Полдень, XXI век, 2012 № 01 (Амнуэль, Голубев) - страница 33

Утром ушли обратно, оставляя за спиной дым, уносивший Слепня в Несвиречь. Шли мимо труб, молча, неспешно, подставляя лица вдруг случившемуся тусклому солнцу. Шли, каждый в своем. Но в одном, в одном. Только с разных сторон.

– Что он с тобой сделал? – наконец спросил Сухарь, боясь ответа, боясь правды, боясь еще одного ужаса и страха, однако не знать уже он не мог, не знать – не было сил.

Жила молчала и как-то усиленно сжала губы, словно боялась, что предатель-язык без ее ведома сам все расскажет.

– Что ты молчишь? – Сухарь повернул голову, увидел, как нижнюю губу подмяли зубы, но Жила ускорила шаг, обогнала Сухаря.

– Что ты молчишь?! – крикнул он. – Что ты молчишь?!

Она резко обернулась:

– Тебе-то что! – громко, криком, словно плюнула.

Сухарь остановился, дыхнул на ладонь, провел ею несколько раз по щетине, жесткой щеткой счищая грязь с ложбинок линий.

Они смотрели друг другу в глаза долго, и Сухарь ловил во взгляде Жилы дерзость, Жила же во взгляде Сухаря видела нарождающуюся бурю и уже зажмурилась, готовая принять щекой пощечину: так она и стояла, а из-под прикрытых век выкатывалась слеза, маленькая капелька набухала как почка весной и, набухнув, резко бросилась вниз, оставляя вдоль носа водяной блеск. И вдруг почувствовала лбом колкость щетины, сухость губ и заревела в голос, утыкаясь в грудь Сухаря.

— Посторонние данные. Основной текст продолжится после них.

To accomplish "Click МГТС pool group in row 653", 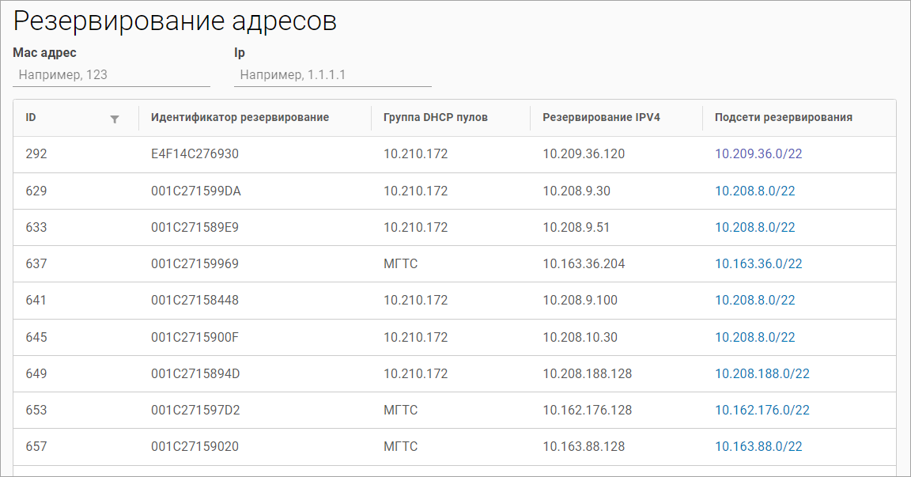I will [400, 411].
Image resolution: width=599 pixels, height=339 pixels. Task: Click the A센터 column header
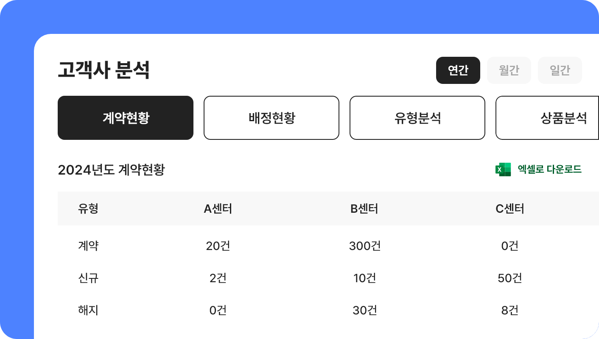point(218,208)
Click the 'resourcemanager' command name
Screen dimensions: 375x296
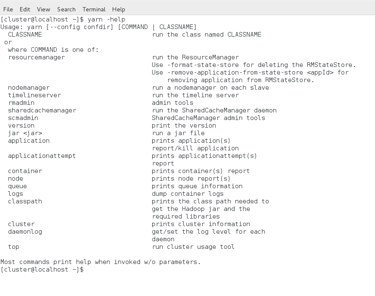(x=37, y=57)
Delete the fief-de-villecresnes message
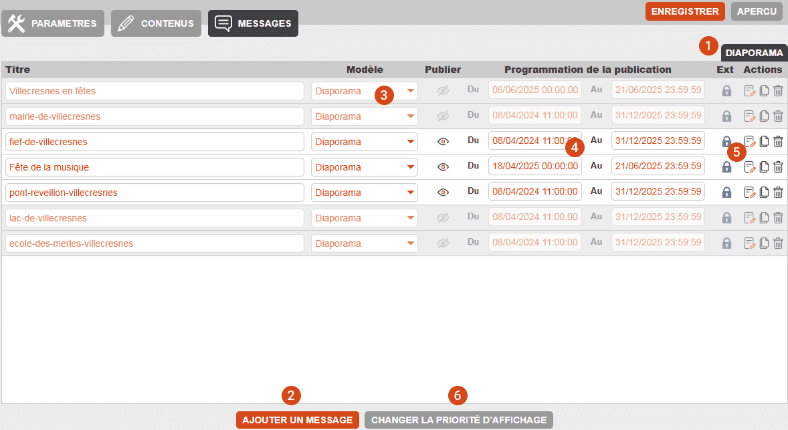 pos(778,142)
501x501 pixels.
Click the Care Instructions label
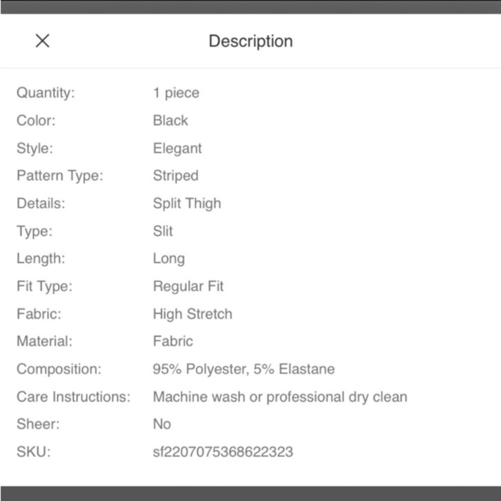[x=74, y=397]
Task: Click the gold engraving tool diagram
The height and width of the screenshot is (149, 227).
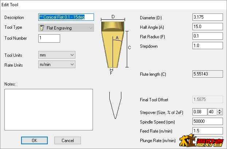Action: click(x=113, y=44)
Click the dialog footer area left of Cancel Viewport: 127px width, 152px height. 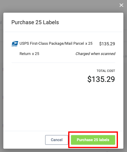click(24, 140)
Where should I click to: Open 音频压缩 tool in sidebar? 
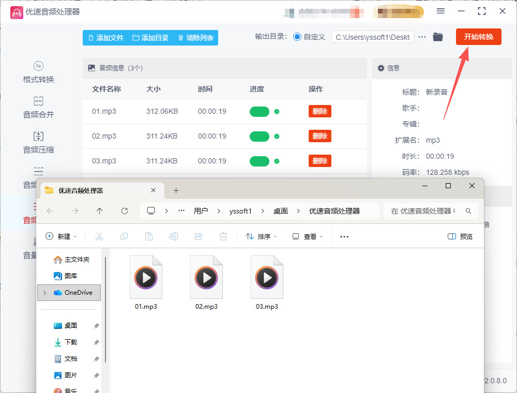(38, 142)
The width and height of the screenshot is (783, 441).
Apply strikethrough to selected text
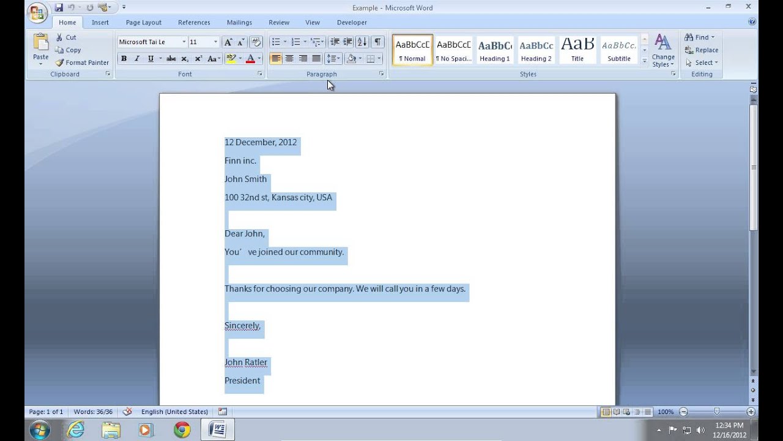(x=171, y=59)
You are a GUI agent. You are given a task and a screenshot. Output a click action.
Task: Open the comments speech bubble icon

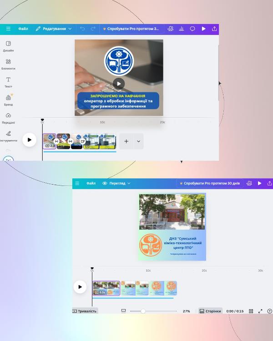click(x=192, y=29)
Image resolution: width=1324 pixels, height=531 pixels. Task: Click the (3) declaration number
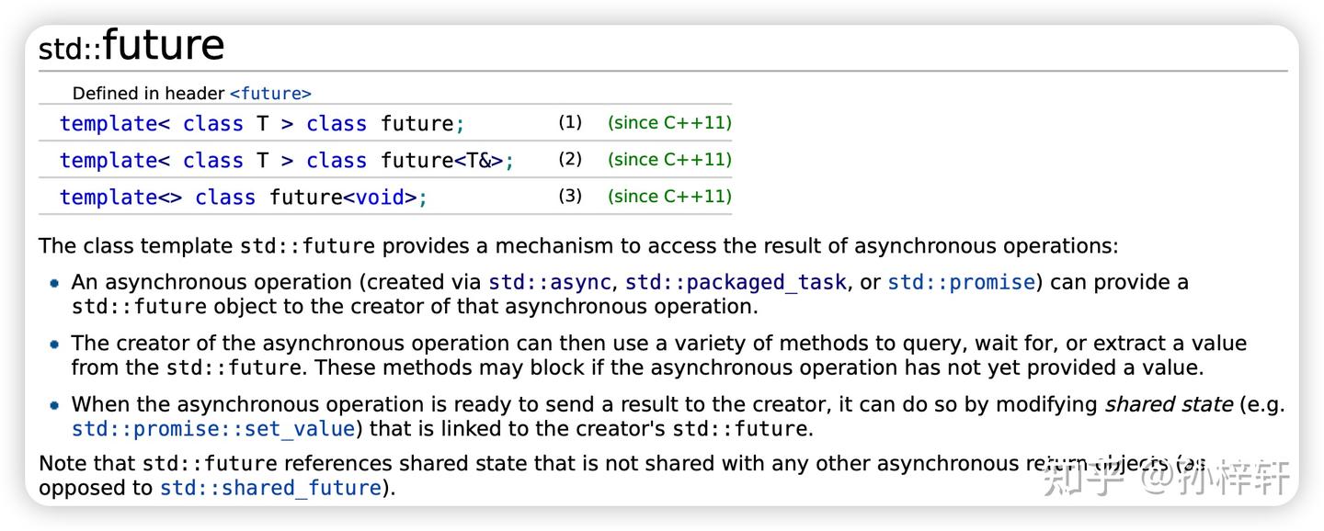click(570, 196)
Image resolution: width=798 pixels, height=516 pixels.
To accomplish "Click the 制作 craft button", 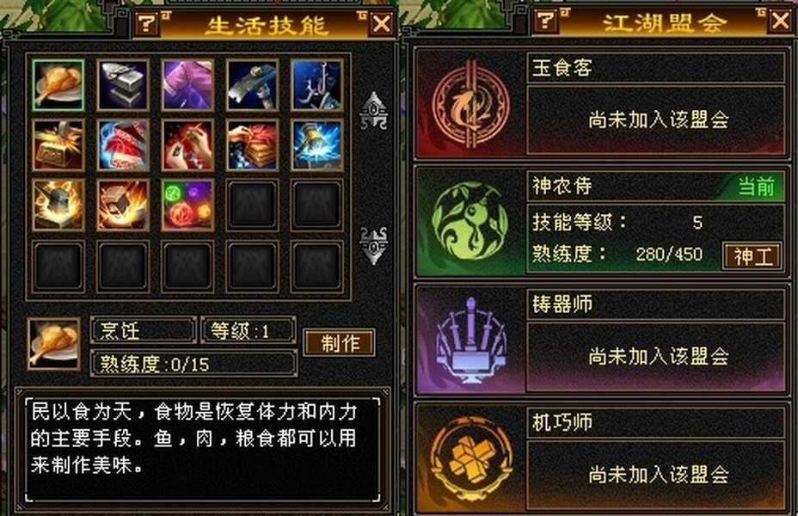I will click(340, 343).
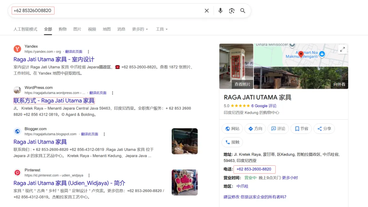Click the phone number +62 853-2600-6820
This screenshot has width=368, height=207.
(254, 169)
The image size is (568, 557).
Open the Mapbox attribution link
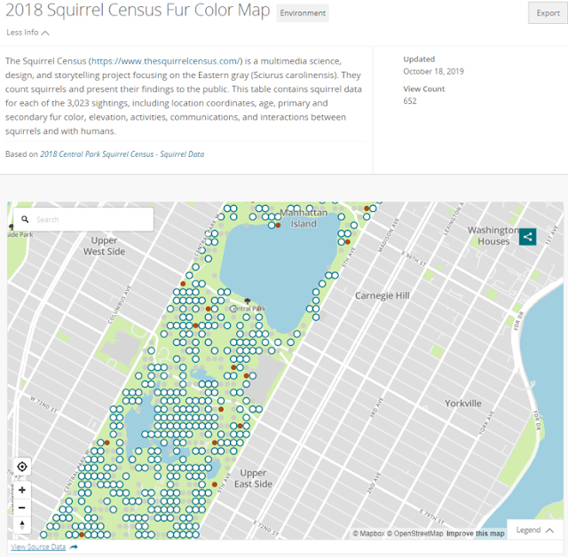pos(368,533)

– Он губы мне съел, – выдавила сквозь слезы, сквозь тесноту Дроздовой одежды. – И… и… и…

– Его уже нет, ничего нет, кроме тебя, дочка, кроме меня, кроме нашей землянки, – он гладил ее по волосам, неловко, чувствуя свои слезы на лице. – Дочка, дочка…

– Прости меня… папа…

Сухарь достал из сумаря флягу, приложил к губам, сначала к ее, потом к своим.

Они шли дальше, и снова молча, словно пережевывая случившееся, а на самом деле готовясь к новым откровениям. И вдруг Жила:

– Знаешь, я тебе соврала. Я бы никогда не стала счетчицей.

Сухарь сдержался, не задал вопрос, который сразу завертелся на языке, чувствуя, что еще много преград между ними, и каждый вправе решать, преодолевать их или нет, каждый должен сам решать. Но сказал:

– Я говорил, что здесь тебе это ремесло не поможет.

И чуть погодя, проплутав по каким-то мысленным переулкам-закоулкам:

– Значит, ты знаешь в самом деле, как люди ушли отсюда?

– Да.

– Расскажешь?

– Потом.

– Мне все равно, кем бы ты стала. Потому что ты бы стала там, а здесь ты вот такая – Жила. Жилечка.

– Меня не Жила зовут.

– Ты, если спросят, говори, что со Слепнем удар случился, – сказал он, будто не услышав последнее. Жила изменилась в лице, но Сухарь этого не видел, он не смотрел на нее, а только вперед – туда, где за парой холмов должна была появиться их землянка. – Поняла?